以模型为基础的安全模式和元加强学习:基于抽象的方法 (Provably Safe Model-Based Meta Reinforcement Learning: An Abstraction-Based Approach)

While conventional reinforcement learning focuses on designing agents that can perform one task, meta-learning aims, instead, to solve the problem of designing agents that can generalize to different tasks (e.g., environments, obstacles, and goals) that were not considered during the design or the training of these agents. In this spirit, in this paper, we consider the problem of training a provably safe Neural Network (NN) controller for uncertain nonlinear dynamical systems that can generalize to new tasks that were not present in the training data while preserving strong safety guarantees. Our approach is to learn a set of NN controllers during the training phase. When the task becomes available at runtime, our framework will carefully select a subset of these NN controllers and compose them to form the final NN controller. Critical to our approach is the ability to compute a finite-state abstraction of the nonlinear dynamical system. This abstract model captures the behavior of the closed-loop system under all possible NN weights, and is used to train the NNs and compose them when the task becomes available. We provide theoretical guarantees that govern the correctness of the resulting NN. We evaluated our approach on the problem of controlling a wheeled robot in cluttered environments that were not present in the training data.
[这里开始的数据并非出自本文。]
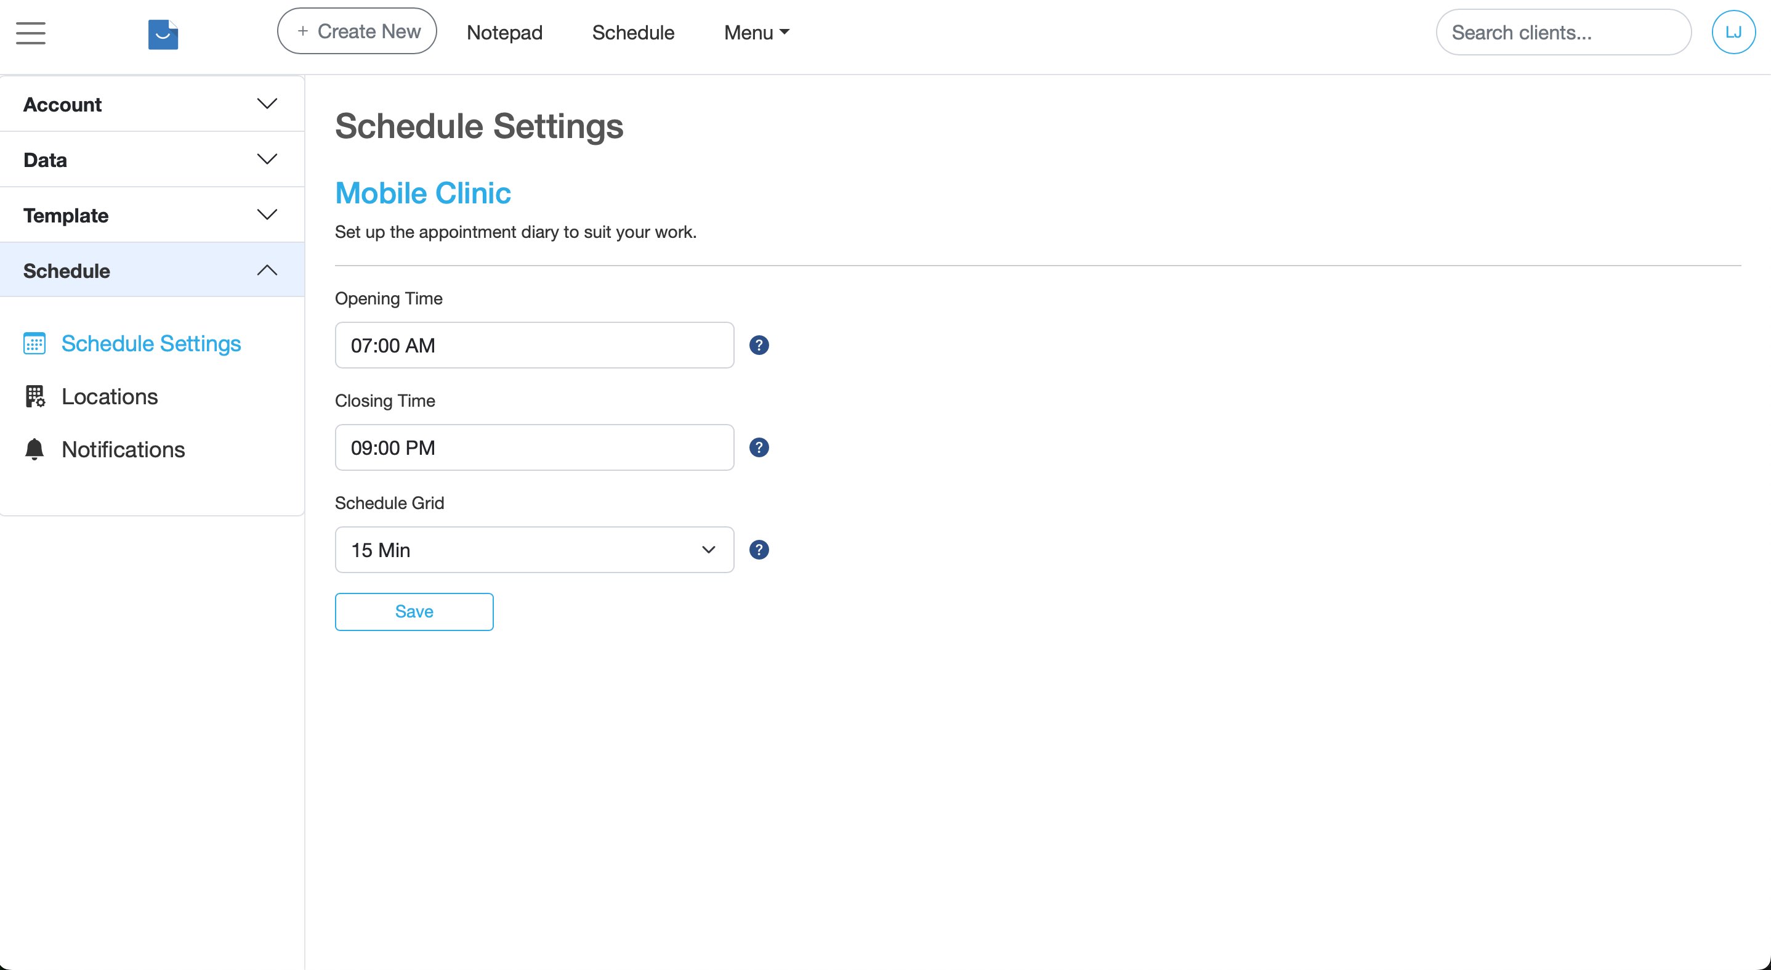Open the Menu dropdown in top bar
The height and width of the screenshot is (970, 1771).
[756, 32]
翻译：常规强化学习侧重于设计能够完成一项任务的代理物,而元学习则着眼于解决设计能够在设计或培训这些代理物的过程中未考虑的不同任务(例如环境、障碍和目标)的代理物的问题。本着这一精神,在本文件中,我们考虑的问题是,如何为不确定的非线性动态系统培训一个可变安全的神经网络控制器(NN)控制器,这种控制器可以概括在培训数据中不存在的新任务,同时保留强有力的安全保障。我们的做法是在培训阶段学习一套NNN控制器。当任务在运行时到位时,我们的框架将仔细选择这些NNN控制器的一组子,并组成最后NN控制器。对于我们的方法至关重要的是,能否将非线性动态系统计算成一个有限状态的抽象模型。这种抽象模型可以捕捉到所有可能的非线性动态系统在NNW重量下的行为,用来培训NNP控制器,并在任务到位时将其配置成。我们提供理论保证,用以控制最终的NNP环境的正确性方法。我们没有在机器人环境下对结果的机器人问题进行评估。